「お父さん、今日、早い?遅い?」
「どうして?」
「ぼく、お父さん、早く帰ってきたらいいな。一緒にオセロして遊べるもん」
こんな風に言われると、たまらない。
年長さんの次男を保育園に送っていくのが、僕の毎朝の役目。その途中、毎日のように早く帰ってくるのか、尋ねてくる。可愛くてしかたない。とてつもなく幸せだ。
子どもが待ってると思うと1分1秒でも早く仕事を切り上げて帰りたくなる。
これって自然のことだと思う。本当に心の底から嬉しい。
「ワーク・ライフ・バランス」という言い方をすると、仕事と家庭とを物理的、時間的にうまく両立させなければならない、という義務感に駆られてしまうが、本来はそんなもんじゃないだろう。
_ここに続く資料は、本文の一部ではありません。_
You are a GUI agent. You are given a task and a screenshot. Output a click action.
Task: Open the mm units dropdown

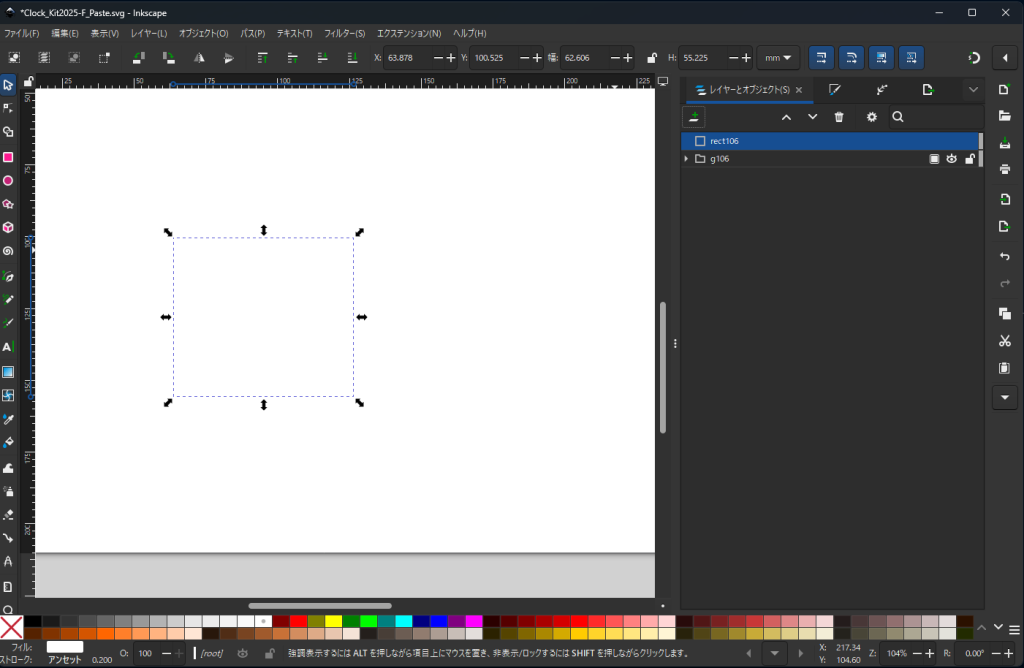tap(778, 58)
私生活が充実すると仕事が捗ったり、仕事でお客様に喜んでもらえたりすると家族との時間がより楽しくなったり。 逆に、家庭生活や夫婦生活がうまく行っていないと仕事に身が入らなかったり、仕事上のトラブルや納期に対する切迫感、人間関係のいざこざなどのストレスを引きずって家に居るときは機嫌が悪かったり、誰かにあたってしまったりということもあり得る。
メンタルヘルス不全は、仕事上のストレスが原因になるケースばかりじゃない。家庭でのストレスや家族間の関係が原因になるケースも少なくない。
ダニエル・ピンク氏や高橋俊介氏は、ワークとライフの統合という意味で、「ワーク・ライフ・インテグレーション」という表現を使われるが、これは形而上的、精神的にワークとライフがその境目なくどちらも重要で、どちらも充実していると心から思える状態のことを言う。 そう思う。
なので、時間じゃない。ワーク・ライフ・バランスも、もともとの意味はそういうことだと思う。
本来、ワークもライフの一部に過ぎない。
そう考えるとなおのこと、ワークもライフもどちらも大切で、どちらも充実させられたらと思う。
「お父さん、今日、早い?遅い?」 なんて子どもに聞かれたら、バリバリ仕事して、子どもが起きてるうちに帰って、オセロ。 これが最高。 そろそろ勝たせてもらえないかもしれないけど。